3-) As empresas brasileiras não podem esquecer que na Europa, o Regulamento Geral de Proteção de Dados Pessoais (RGPD) já está em vigor desde 2018, de modo que para atender a clientes europeus, serão necessários cuidados especiais.
4-) A implementação da LGPD, dentro das empresas, constitui um processo longo, complexo, que envolve vários departamentos e áreas do conhecimento. Desta maneira, a despeito da confusão, a prorrogação da LGPD significa, sem dúvidas, mais tempo para as providências necessárias, mas está longe de sinalizar tranquilidade.
5-) Para as empresas cujos projetos de implementação da LGPD já estão em curso, o alargamento do prazo da vigência da lei permitirá avançar em etapas de longo prazo, testar sistemas e reforçar o treinamento. Isso é importante porque as adequações são feitas de forma gradual e a maturidade de proteção de dados das empresas, quando a lei estiver vigente, será maior.
6-) Para quem não começou, é preciso lembrar que a LGPD se aplica a todas as empresas, de todos os ramos, e a nova prorrogação é uma chance que não pode ser perdida. Em comparação, estudos[1] demonstram que na Europa, mesmo um ano depois do início da legislação de proteção e dados (GDPR), aproximadamente metade das empresas com até 500 funcionários não cumpriam os requisitos básicos de compliance de dados exigidos pelo regulamento europeu. Nem ao menos, haviam identificado a base legal (fundamento legal) para utilização de dados.
O Relatório informa também que dois terços das empresas informaram usar criptografia ponta-a-ponta em seu e-mail, todavia, menos de 10% souberam indicar qual seria o serviço que cumpriria tal exigência na empresa.

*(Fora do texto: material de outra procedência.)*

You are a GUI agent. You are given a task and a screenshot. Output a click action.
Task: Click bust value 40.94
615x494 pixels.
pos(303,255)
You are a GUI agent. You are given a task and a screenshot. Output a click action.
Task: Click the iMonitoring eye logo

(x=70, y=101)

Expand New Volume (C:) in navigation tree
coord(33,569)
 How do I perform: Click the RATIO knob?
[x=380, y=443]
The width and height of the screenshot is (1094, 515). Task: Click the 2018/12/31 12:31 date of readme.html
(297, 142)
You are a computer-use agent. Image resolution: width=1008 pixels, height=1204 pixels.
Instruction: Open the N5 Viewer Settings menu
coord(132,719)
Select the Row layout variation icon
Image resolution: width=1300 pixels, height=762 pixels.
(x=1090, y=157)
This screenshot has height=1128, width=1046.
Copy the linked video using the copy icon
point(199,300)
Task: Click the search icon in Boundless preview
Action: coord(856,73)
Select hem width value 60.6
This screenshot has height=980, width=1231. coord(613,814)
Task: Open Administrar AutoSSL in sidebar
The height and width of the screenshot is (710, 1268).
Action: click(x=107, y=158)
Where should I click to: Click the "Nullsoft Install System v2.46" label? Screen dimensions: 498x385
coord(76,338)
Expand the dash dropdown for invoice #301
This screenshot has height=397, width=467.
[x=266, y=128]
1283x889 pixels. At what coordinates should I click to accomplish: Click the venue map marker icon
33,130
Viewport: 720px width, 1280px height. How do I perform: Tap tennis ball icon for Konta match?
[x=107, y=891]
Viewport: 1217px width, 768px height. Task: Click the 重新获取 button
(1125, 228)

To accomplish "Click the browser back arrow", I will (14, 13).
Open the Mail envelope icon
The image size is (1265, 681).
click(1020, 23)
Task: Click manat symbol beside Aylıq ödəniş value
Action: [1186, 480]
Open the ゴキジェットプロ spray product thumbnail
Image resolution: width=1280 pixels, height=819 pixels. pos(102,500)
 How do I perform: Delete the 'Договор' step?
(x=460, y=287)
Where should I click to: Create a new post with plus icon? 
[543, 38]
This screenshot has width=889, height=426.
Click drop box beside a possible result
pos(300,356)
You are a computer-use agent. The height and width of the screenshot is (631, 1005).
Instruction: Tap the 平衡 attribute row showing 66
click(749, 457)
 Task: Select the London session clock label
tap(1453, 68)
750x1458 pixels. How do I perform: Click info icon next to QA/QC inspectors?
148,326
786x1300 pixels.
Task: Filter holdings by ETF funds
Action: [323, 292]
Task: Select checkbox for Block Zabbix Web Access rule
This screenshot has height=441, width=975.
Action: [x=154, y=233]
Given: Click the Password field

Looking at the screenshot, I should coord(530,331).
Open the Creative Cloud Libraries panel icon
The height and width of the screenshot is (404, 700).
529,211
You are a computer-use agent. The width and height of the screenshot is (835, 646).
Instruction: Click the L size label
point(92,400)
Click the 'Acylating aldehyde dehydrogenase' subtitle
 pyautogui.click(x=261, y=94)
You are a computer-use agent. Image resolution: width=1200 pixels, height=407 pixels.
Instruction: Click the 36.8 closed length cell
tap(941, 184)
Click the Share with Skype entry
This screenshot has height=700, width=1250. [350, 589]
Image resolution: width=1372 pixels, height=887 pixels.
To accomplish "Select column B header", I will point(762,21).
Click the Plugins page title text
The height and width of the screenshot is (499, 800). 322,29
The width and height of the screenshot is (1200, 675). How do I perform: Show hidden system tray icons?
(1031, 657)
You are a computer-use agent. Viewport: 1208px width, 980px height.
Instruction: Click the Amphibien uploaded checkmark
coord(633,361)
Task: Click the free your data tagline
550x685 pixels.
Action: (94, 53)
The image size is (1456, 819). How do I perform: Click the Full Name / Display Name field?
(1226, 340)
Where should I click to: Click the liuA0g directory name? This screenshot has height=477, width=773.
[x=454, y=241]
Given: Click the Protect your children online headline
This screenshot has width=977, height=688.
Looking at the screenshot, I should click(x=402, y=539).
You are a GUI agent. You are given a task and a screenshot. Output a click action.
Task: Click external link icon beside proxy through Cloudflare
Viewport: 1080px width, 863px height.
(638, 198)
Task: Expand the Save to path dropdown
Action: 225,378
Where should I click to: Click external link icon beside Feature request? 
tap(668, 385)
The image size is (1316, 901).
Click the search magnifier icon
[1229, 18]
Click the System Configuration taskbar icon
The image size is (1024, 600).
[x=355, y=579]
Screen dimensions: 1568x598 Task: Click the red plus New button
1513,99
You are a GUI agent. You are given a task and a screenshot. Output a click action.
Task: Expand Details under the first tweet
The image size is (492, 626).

Para concluir, o momento não é de tentar adivinhar quando a lei entra em vigor. É preciso trabalhar com seriedade para estabelecer diagnósticos da realidade das empresas, mapear fluxos, inventariar os dados, definir e implementar as políticas de proteção de dados.
Gabriel Schulman
Advogado – Trajano Neto e Paciornik Advogados
[1] GDPR.EU. 2019 A report by Insights from European small business leaders one year into the General Data Protection Regulation. 2019.